(Input material)
━━━━
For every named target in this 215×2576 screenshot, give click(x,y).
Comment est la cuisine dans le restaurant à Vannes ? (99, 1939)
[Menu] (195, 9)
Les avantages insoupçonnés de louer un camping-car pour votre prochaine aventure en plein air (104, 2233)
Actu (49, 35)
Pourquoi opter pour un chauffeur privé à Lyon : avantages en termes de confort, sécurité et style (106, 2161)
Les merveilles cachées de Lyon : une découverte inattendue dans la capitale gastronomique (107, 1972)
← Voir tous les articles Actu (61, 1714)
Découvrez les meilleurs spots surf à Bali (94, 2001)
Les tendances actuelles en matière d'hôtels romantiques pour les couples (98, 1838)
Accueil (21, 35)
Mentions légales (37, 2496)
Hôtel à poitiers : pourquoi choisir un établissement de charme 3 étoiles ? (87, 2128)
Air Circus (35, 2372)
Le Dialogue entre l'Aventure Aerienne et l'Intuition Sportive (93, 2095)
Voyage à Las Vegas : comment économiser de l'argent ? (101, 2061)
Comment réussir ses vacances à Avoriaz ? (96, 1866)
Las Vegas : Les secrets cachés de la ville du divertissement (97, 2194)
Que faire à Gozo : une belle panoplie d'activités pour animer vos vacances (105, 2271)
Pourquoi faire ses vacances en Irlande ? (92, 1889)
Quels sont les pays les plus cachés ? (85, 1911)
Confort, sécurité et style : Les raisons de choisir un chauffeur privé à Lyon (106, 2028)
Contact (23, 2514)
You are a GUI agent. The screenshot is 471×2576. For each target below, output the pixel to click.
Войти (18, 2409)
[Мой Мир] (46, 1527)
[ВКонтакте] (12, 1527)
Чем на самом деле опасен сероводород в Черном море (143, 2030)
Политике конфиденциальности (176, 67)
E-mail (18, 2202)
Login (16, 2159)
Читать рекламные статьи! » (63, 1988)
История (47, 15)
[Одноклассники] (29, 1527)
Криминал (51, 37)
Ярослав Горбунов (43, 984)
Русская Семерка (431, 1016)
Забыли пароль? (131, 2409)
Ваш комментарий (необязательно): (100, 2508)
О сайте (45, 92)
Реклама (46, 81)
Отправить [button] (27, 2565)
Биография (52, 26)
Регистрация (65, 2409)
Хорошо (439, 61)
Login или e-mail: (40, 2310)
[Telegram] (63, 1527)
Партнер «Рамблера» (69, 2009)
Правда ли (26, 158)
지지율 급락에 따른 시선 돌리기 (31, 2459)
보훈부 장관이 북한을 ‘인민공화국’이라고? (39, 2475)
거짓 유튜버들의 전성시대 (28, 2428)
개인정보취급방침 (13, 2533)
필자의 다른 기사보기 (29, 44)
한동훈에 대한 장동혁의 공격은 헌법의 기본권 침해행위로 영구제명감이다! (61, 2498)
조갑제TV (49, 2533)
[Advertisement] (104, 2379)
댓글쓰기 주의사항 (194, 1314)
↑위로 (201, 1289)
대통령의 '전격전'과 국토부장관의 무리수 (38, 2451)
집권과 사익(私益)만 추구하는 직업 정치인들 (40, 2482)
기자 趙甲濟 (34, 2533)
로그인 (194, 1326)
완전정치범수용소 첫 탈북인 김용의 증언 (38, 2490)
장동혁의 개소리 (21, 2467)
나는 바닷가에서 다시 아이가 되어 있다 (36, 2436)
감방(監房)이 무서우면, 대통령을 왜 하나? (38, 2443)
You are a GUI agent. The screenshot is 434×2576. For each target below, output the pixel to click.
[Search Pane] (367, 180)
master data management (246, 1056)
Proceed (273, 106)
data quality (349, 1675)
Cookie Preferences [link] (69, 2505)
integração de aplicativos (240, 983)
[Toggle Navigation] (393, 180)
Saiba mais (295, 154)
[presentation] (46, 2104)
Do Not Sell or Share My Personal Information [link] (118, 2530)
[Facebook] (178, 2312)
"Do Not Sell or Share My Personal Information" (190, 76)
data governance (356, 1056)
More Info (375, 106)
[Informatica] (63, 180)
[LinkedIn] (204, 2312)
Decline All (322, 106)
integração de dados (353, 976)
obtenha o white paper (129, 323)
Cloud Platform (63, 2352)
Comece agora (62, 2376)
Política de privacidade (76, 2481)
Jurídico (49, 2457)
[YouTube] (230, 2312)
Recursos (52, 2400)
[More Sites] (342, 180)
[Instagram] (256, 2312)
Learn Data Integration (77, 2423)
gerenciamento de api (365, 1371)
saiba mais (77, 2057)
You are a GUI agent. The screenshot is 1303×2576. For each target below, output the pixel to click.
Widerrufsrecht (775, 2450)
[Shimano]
━━━━
(Brief) What you output must be the lines from the opening of the material above up to and including the line with "Confort, sécurité et style : Les", reproduced exactly.

(Output)
For every named target in this 215×2576 screenshot, give click(x,y).
Comment est la cuisine dans le restaurant à Vannes ? (99, 1939)
[Menu] (195, 9)
Les avantages insoupçonnés de louer un camping-car pour votre prochaine aventure en plein air (104, 2233)
Actu (49, 35)
Pourquoi opter pour un chauffeur privé à Lyon : avantages en termes de confort, sécurité et style (106, 2161)
Les merveilles cachées de Lyon : une découverte inattendue dans la capitale gastronomique (107, 1972)
← Voir tous les articles Actu (61, 1714)
Découvrez les meilleurs spots surf à Bali (94, 2001)
Les tendances actuelles en matière d'hôtels romantiques pour les couples (98, 1838)
Accueil (21, 35)
Mentions légales (37, 2496)
Hôtel à poitiers : pourquoi choisir un établissement de charme 3 étoiles ? (87, 2128)
Air Circus (35, 2372)
Le Dialogue entre l'Aventure Aerienne et l'Intuition Sportive (93, 2095)
Voyage à Las Vegas : comment économiser de l'argent ? (101, 2061)
Comment réussir ses vacances à Avoriaz ? (96, 1866)
Las Vegas : Les secrets cachés de la ville du divertissement (97, 2194)
Que faire à Gozo : une belle panoplie d'activités pour animer vos vacances (105, 2271)
Pourquoi faire ses vacances en Irlande ? (92, 1889)
Quels sont les pays les plus cachés ? (85, 1911)
Confort, sécurité et style : Les raisons de choisir un chauffeur privé à Lyon (106, 2028)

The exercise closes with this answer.